Roger Alton
English rugby is in crisis
Make no mistake: the game of rugby, which many of us love so much, is in serious trouble: it will have to change or die. The game’s scarily existential issue on the field – especially the brain health of those who play it – is one thing. But what is going on inside the heads of those who run the sport?
The financial clouds hovering over English rugby are as menacing as Billy Vunipola coming on to the ball at full speed from the back of the scrum. Worcester Warriors are just the start: Wasps are in trouble, and Bristol could be next. There will be more. Only Leicester, Northampton and Harlequins seem out of the woods. Too much money is going out from the clubs and not enough coming back in. It’s as simple as that. The generous furlough payments allowed many lame-duck clubs to look like happily fattened Christmas turkeys.
Fewer young sportspeople now want to take up the game. Parents are stopping their kids playing full contact rugby – understandably as we learn more about the links between concussion and dementia. As players get fitter, bigger, stronger, space on the rugby field declines and the ferocity of confrontations just gets more intense.
And the top schools, the forcing ground for most rugby players, recognise that fewer kids are willing to get their heads kicked in. Epsom College, one of the country’s top rugby schools, is offering players the choice of full contact, low contact or touch rugby. Lewes RFC, which used to field four XVs, was recently reported to be unable to field even one First XV.

What needs to be done
Copy the passage of the rugby article word for word, from "Fewer young sportspeople" to "gets more intense.". Rely on the rugby article alone.

Given data
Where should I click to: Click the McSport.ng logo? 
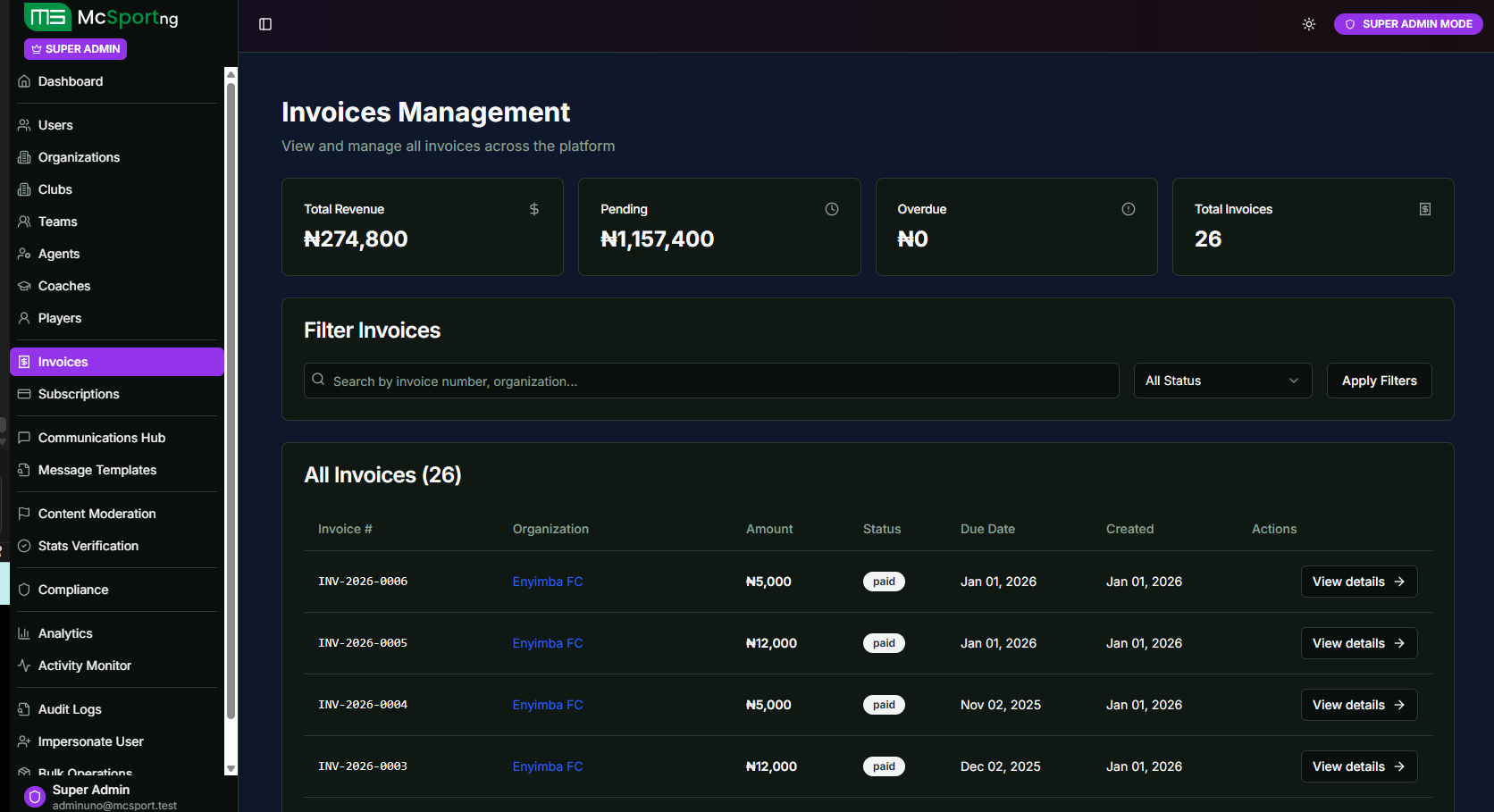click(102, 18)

==

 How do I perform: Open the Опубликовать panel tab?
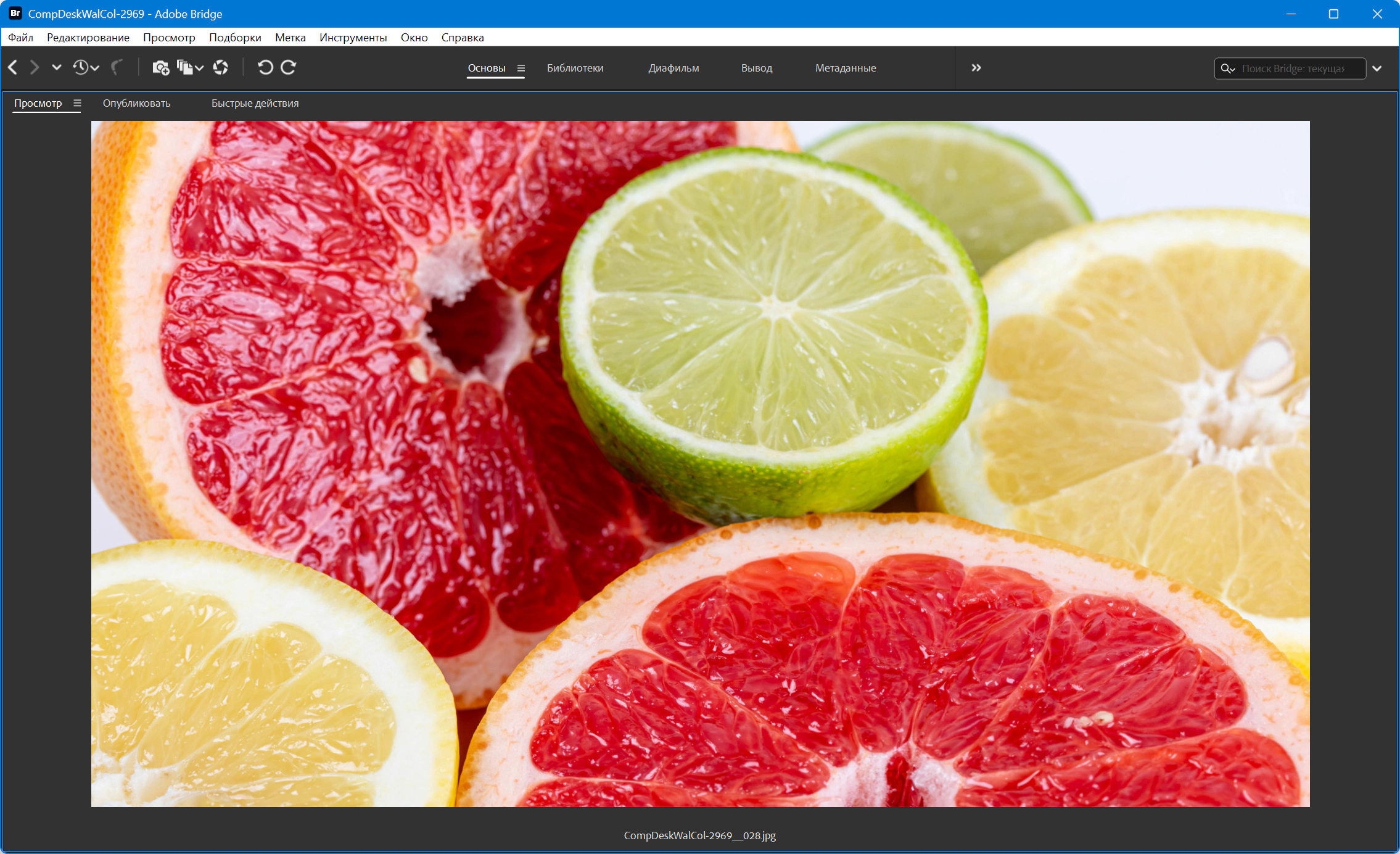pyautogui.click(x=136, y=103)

Exercise output
Fewer young sportspeople now want to take up the game. Parents are stopping their kids playing full contact rugby – understandably as we learn more about the links between concussion and dementia. As players get fitter, bigger, stronger, space on the rugby field declines and the ferocity of confrontations just gets more intense.